Here's the english.zip

mmcauliffe commented 3 years ago

Can you try maybe deleting ~/Documents/MFA and try running the align command for 2.0.0a15 again, if you don't mind?

khiajohnson commented 3 years ago

Ok I tried that! If I'm in the MFA directory, it gets the same error. If not, then it gives a "model path does not exist error".

mmcauliffe commented 3 years ago

Ok, I release 2.0.0a16, that has some additional logging that might help me track this down. If you could upgrade, rerun the command and then send me the align.log, that should reveal what's going wrong with the metadata in the model.

khiajohnson commented 3 years ago

Ok, here's the log from this run: mfa align ~/Downloads/Librispeech ~/Downloads/librispeech-lexicon.txt ~/Downloads/english.zip ~/Downloads/aligned_librispeech

align.log

mmcauliffe commented 3 years ago

Ok, so I changed the locations for where models get unpacked to be specific to the run, so it shouldn't be getting any interference from the directory that doesn't have the yaml somehow. Could you update to 2.0.0a17 and try it again if you get a chance?

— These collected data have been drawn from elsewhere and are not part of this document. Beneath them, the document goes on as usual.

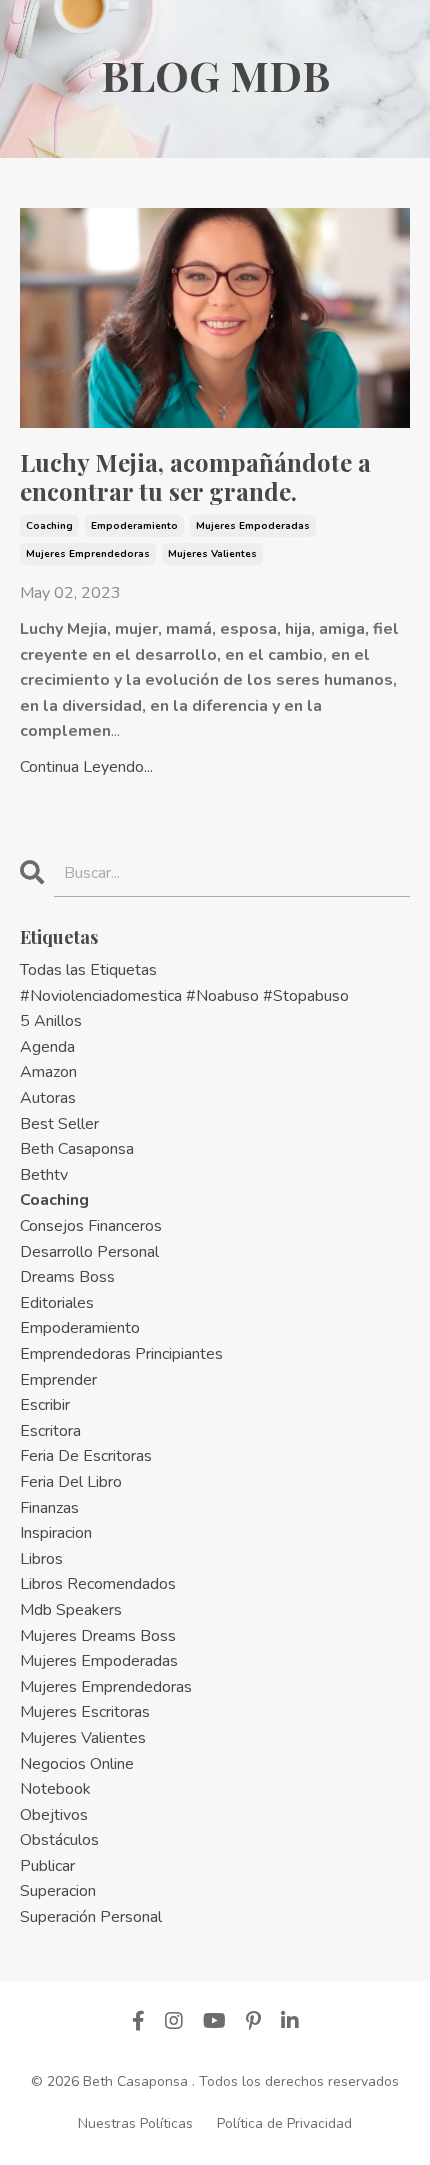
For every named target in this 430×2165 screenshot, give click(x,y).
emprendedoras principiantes (121, 1354)
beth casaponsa (77, 1149)
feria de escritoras (86, 1456)
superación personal (91, 1917)
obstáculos (59, 1840)
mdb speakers (71, 1610)
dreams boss (67, 1277)
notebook (55, 1789)
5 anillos (51, 1021)
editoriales (57, 1303)
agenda (47, 1047)
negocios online (77, 1764)
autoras (48, 1098)
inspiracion (56, 1533)
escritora (50, 1431)
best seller (59, 1124)
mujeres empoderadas (253, 526)
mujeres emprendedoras (88, 554)
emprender (58, 1380)
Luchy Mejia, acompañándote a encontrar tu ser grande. (195, 477)
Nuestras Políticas (135, 2123)
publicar (47, 1866)
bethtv (44, 1175)
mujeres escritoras (85, 1712)
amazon (48, 1072)
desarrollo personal (89, 1252)
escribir (45, 1405)
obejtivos (54, 1815)
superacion (58, 1891)
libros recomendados (98, 1584)
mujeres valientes (212, 554)
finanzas (49, 1508)
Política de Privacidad (284, 2123)
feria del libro (71, 1482)
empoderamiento (134, 526)
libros (41, 1559)
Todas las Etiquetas (88, 970)
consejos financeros (91, 1226)
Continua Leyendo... (86, 767)
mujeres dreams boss (98, 1636)
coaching (49, 526)
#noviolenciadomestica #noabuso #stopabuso (184, 996)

khiajohnson commented 3 years ago

It works now! Thanks!

MalcolmMashig commented 2 years ago

I'm getting the same message whether validating or aligning. Was there a clear solution for this? Please let me know. Thanks! (on Mac Air M1)

I am running on a very small set of audio files -- not sure if that could be an issue.